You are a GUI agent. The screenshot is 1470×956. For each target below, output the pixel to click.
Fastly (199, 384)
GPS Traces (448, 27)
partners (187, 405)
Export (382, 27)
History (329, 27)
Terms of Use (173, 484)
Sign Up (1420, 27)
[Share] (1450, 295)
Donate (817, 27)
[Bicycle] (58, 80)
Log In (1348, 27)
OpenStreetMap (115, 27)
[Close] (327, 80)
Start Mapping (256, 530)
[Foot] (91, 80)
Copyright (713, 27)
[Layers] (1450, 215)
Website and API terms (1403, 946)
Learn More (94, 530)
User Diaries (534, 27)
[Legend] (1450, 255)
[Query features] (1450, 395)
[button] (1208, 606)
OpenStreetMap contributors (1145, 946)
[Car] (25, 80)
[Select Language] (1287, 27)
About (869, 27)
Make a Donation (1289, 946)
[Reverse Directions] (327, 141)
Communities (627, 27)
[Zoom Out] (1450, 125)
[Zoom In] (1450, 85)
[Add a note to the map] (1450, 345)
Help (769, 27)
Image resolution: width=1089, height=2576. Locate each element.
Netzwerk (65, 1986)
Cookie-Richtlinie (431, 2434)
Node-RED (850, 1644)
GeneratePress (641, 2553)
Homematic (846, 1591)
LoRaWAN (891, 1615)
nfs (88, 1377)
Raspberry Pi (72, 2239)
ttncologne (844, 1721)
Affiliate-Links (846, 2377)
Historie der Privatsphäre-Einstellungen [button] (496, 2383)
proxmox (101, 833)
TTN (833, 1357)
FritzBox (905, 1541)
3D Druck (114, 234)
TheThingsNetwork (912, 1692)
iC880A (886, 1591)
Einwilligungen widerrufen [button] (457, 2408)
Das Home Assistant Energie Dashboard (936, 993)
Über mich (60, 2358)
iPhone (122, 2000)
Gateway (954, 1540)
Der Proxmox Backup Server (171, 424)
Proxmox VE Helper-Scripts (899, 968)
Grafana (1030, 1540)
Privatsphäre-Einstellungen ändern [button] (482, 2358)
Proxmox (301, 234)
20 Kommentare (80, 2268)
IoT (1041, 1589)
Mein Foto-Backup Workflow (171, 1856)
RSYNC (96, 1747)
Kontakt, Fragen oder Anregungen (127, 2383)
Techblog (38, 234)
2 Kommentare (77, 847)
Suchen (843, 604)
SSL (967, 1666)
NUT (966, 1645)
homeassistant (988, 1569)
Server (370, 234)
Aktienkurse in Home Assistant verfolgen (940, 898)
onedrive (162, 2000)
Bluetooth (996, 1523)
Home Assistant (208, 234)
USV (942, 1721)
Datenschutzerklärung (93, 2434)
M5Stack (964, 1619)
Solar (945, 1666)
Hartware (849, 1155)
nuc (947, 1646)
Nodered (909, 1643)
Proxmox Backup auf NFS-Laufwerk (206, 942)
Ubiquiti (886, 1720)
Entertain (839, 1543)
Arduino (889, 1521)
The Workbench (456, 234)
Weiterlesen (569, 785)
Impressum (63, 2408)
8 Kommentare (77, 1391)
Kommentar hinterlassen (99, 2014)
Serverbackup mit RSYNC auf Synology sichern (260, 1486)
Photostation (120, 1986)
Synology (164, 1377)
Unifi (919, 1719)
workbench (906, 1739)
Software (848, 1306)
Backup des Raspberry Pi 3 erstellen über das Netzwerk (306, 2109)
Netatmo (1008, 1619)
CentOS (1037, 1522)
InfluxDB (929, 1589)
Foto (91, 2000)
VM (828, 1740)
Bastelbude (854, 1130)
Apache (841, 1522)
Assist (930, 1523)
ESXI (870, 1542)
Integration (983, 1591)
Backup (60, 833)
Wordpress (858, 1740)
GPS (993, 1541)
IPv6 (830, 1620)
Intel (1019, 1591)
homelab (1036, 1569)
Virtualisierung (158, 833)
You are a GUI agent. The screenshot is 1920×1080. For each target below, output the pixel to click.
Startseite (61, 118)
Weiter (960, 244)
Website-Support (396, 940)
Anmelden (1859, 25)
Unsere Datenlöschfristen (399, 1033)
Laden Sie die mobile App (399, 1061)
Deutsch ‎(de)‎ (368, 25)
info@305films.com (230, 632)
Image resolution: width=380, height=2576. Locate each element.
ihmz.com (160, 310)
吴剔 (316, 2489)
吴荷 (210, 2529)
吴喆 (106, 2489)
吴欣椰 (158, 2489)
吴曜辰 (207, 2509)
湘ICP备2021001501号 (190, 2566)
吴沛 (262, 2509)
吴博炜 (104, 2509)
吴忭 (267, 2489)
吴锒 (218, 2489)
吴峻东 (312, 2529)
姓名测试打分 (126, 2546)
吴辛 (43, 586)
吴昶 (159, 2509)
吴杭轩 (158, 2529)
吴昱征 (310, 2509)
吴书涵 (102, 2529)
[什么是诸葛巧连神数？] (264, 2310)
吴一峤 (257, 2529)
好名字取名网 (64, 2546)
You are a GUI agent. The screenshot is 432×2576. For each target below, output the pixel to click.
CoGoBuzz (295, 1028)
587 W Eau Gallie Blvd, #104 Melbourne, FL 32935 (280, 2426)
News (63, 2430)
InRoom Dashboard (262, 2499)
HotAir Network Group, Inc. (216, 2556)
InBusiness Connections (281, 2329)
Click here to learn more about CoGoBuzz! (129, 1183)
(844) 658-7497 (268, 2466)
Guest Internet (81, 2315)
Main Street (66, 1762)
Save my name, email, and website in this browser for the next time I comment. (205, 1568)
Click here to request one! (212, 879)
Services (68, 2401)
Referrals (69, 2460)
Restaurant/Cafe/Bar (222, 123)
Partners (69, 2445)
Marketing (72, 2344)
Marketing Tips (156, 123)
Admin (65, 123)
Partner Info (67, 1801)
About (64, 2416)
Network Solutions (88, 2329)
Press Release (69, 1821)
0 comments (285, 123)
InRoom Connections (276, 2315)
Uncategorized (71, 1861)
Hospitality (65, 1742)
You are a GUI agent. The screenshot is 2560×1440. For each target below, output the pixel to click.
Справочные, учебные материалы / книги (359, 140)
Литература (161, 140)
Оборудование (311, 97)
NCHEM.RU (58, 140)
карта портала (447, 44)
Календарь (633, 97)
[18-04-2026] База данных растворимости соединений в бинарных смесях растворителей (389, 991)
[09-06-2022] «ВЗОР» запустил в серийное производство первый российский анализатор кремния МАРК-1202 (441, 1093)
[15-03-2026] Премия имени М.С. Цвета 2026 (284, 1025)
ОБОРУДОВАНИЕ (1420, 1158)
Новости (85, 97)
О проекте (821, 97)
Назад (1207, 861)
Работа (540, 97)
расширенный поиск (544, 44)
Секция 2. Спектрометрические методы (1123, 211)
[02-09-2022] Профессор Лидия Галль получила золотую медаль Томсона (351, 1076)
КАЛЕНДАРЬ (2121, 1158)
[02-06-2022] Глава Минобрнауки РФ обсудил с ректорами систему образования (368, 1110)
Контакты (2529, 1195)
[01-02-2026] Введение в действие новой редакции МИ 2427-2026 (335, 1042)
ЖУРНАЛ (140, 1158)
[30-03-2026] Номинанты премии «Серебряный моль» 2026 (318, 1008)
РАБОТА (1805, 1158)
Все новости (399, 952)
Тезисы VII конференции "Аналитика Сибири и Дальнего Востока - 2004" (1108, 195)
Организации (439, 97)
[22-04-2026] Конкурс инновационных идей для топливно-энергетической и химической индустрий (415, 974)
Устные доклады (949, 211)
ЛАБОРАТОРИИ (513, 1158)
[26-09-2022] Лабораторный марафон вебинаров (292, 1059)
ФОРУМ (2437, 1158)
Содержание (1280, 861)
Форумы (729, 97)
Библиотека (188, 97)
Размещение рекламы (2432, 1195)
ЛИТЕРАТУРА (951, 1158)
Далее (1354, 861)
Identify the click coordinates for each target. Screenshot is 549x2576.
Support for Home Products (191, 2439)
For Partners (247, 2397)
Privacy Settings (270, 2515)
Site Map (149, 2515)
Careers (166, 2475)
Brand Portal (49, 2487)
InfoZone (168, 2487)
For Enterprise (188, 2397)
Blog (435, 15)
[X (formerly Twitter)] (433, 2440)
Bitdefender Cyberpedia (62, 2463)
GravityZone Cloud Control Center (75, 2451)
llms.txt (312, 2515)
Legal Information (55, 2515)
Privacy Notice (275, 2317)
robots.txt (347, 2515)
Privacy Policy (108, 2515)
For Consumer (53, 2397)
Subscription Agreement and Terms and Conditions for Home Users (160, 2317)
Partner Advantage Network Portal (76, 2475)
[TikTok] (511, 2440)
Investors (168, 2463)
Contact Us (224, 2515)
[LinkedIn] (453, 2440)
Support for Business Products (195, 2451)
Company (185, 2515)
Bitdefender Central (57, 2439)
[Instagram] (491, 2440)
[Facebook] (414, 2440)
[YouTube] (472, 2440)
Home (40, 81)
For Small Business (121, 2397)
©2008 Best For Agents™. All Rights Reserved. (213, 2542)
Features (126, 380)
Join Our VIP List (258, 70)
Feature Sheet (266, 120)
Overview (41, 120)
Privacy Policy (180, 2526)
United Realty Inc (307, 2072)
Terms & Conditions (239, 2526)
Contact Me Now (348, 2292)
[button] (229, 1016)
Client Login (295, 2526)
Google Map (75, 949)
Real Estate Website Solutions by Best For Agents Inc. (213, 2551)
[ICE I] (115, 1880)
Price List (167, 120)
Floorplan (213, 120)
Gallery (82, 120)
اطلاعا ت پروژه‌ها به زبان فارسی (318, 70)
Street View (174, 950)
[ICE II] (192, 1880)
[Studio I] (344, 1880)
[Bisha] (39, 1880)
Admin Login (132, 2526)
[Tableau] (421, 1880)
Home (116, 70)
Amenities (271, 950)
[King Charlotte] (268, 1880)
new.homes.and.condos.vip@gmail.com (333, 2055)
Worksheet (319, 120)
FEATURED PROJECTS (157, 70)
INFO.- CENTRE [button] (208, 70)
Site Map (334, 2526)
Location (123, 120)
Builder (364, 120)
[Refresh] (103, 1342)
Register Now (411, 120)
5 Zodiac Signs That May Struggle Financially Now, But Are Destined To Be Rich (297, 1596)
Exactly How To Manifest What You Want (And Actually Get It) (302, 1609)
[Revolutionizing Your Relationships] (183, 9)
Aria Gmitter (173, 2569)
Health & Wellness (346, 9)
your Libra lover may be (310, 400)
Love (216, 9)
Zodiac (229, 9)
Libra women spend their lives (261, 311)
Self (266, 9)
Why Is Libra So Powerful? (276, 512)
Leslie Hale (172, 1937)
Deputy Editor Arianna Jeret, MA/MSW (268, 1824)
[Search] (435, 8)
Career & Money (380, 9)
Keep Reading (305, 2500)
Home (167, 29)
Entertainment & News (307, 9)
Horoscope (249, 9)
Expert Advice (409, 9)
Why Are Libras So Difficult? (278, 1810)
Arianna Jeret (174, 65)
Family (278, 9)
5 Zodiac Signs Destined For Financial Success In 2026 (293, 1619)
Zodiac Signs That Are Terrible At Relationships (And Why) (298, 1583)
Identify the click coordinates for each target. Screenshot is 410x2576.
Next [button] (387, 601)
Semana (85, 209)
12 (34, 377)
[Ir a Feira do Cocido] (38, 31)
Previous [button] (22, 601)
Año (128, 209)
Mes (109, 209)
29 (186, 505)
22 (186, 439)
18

- _Try it_
Would you copy out exactly the lines above that start at the one containing "Start Mapping (256, 530)" and end at the one containing "Einwilligungen widerrufen [button]", inclusive?

- _Response area_
Start Mapping (256, 530)
[Foot] (91, 80)
Copyright (713, 27)
[Layers] (1450, 215)
Website and API terms (1403, 946)
Learn More (94, 530)
User Diaries (534, 27)
[Legend] (1450, 255)
[Query features] (1450, 395)
[button] (1208, 606)
OpenStreetMap contributors (1145, 946)
[Car] (25, 80)
[Select Language] (1287, 27)
About (869, 27)
Make a Donation (1289, 946)
[Reverse Directions] (327, 141)
Communities (627, 27)
[Zoom Out] (1450, 125)
[Zoom In] (1450, 85)
[Add a note to the map] (1450, 345)
Help (769, 27)
Image resolution: width=1089, height=2576. Locate each element.
Netzwerk (65, 1986)
Cookie-Richtlinie (431, 2434)
Node-RED (850, 1644)
GeneratePress (641, 2553)
Homematic (846, 1591)
LoRaWAN (891, 1615)
nfs (88, 1377)
Raspberry Pi (72, 2239)
ttncologne (844, 1721)
Affiliate-Links (846, 2377)
Historie der Privatsphäre-Einstellungen [button] (496, 2383)
proxmox (101, 833)
TTN (833, 1357)
FritzBox (905, 1541)
3D Druck (114, 234)
TheThingsNetwork (912, 1692)
iC880A (886, 1591)
Einwilligungen widerrufen [button] (457, 2408)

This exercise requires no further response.